* **Records supplied**:

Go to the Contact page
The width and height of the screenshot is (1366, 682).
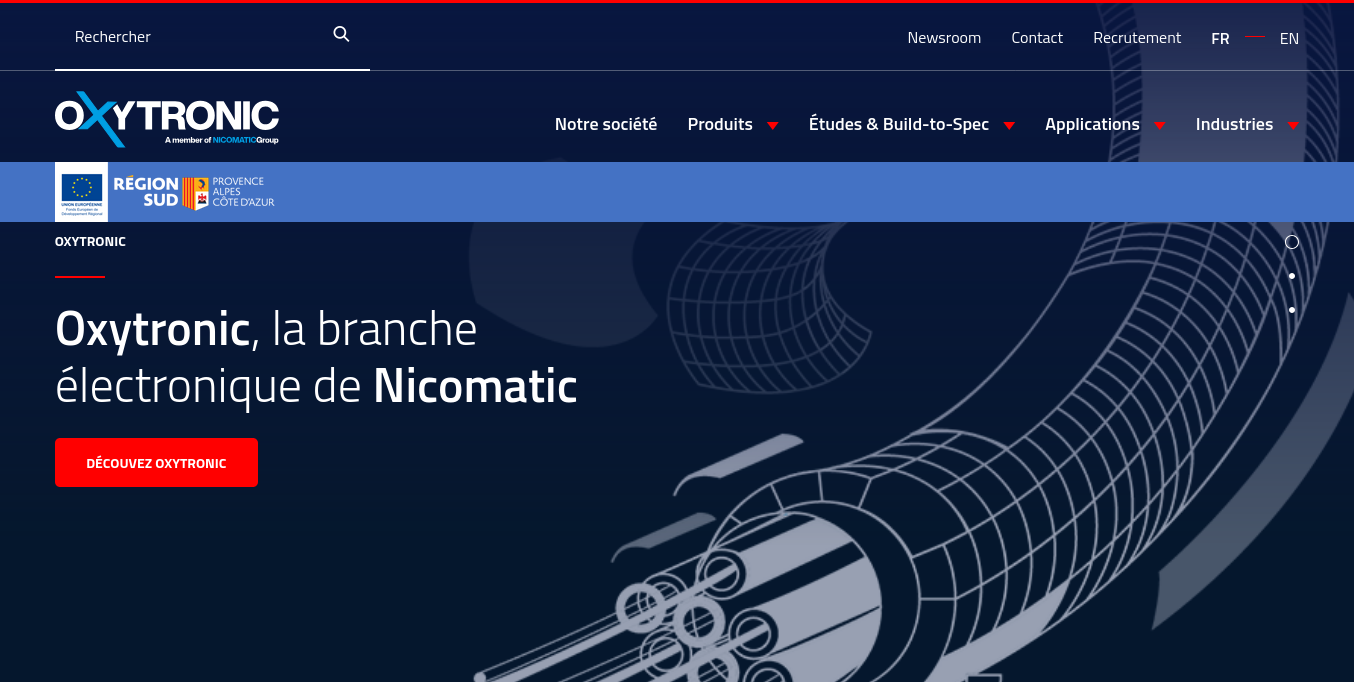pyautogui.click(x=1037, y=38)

--

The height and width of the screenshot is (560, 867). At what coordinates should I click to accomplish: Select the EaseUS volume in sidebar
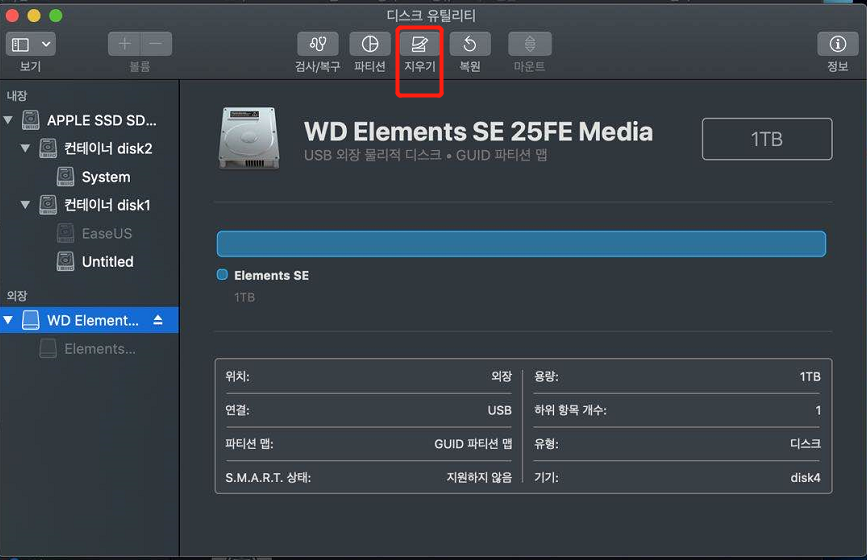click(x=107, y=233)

* * *

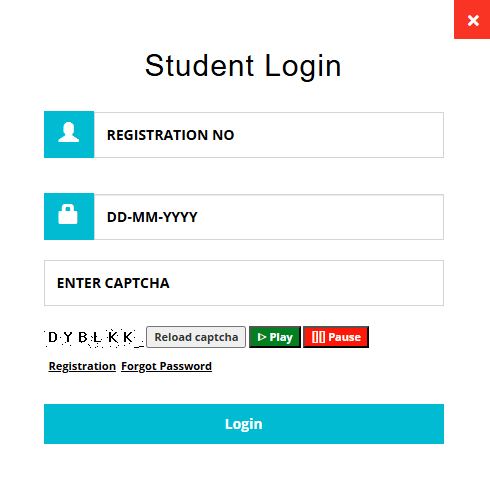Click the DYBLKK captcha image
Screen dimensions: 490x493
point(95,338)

* **Your instructions**:
Rewrite the lines as a JSON list of strings, one string per line, starting with the line that contains "Go to the Contact page" and going on through the line that contains "pyautogui.click(x=1037, y=38)". Skip any blank lines and leave the pictures out.

* **Response**:
[
  "Go to the Contact page",
  "The width and height of the screenshot is (1366, 682).",
  "pyautogui.click(x=1037, y=38)"
]